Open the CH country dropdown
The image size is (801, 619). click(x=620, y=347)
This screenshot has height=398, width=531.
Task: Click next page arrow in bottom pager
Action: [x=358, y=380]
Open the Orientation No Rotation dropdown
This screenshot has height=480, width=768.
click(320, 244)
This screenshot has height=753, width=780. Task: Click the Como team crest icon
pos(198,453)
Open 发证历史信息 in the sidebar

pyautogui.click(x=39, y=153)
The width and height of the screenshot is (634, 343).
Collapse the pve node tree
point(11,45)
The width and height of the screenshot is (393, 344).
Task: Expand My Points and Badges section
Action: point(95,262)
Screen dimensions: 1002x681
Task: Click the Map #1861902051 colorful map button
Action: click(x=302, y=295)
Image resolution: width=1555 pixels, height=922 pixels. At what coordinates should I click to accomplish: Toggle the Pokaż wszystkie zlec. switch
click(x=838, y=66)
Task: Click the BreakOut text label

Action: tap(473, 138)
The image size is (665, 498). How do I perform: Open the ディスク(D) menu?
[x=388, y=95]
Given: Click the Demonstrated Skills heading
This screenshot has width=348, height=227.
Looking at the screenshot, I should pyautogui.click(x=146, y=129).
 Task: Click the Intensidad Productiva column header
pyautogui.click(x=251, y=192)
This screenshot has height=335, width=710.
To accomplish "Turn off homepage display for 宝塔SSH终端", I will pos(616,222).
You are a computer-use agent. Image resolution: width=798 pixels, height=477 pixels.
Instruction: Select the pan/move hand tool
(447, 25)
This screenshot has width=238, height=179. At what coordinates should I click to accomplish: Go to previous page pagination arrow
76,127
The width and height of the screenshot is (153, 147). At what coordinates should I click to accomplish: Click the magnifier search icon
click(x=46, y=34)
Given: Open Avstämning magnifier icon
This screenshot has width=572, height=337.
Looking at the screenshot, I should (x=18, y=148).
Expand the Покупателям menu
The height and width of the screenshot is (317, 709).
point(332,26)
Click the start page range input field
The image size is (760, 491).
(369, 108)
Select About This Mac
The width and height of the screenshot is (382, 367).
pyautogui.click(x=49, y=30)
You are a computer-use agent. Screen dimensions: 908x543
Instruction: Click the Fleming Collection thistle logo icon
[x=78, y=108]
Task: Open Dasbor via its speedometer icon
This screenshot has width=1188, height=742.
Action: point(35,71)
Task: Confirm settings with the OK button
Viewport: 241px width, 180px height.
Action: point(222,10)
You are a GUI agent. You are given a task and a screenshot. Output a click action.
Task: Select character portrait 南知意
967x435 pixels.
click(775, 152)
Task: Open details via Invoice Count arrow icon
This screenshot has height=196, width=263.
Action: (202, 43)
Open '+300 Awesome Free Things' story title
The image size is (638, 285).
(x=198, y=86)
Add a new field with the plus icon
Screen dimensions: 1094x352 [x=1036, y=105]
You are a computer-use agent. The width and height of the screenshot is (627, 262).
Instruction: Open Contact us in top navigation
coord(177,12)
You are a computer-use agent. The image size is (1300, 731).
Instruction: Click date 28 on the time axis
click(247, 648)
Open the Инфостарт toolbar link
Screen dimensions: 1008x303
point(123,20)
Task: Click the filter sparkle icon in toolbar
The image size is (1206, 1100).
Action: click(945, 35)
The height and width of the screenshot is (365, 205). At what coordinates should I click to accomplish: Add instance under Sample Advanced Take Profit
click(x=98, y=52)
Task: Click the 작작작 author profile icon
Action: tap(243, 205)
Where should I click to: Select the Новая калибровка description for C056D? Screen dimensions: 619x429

Work task ->
Return only the part of the records above that opens with the line containing "This screenshot has width=348, height=227." and closes with the line containing "Click the start page range input field", ends included.

Response ->
This screenshot has width=348, height=227.
Looking at the screenshot, I should pyautogui.click(x=146, y=129).
 Task: Click the Intensidad Productiva column header
pyautogui.click(x=251, y=192)
This screenshot has height=335, width=710.
To accomplish "Turn off homepage display for 宝塔SSH终端", I will pos(616,222).
You are a computer-use agent. Image resolution: width=798 pixels, height=477 pixels.
Instruction: Select the pan/move hand tool
(447, 25)
This screenshot has width=238, height=179. At what coordinates should I click to accomplish: Go to previous page pagination arrow
76,127
The width and height of the screenshot is (153, 147). At what coordinates should I click to accomplish: Click the magnifier search icon
click(x=46, y=34)
Given: Open Avstämning magnifier icon
This screenshot has width=572, height=337.
Looking at the screenshot, I should (x=18, y=148).
Expand the Покупателям menu
The height and width of the screenshot is (317, 709).
point(332,26)
Click the start page range input field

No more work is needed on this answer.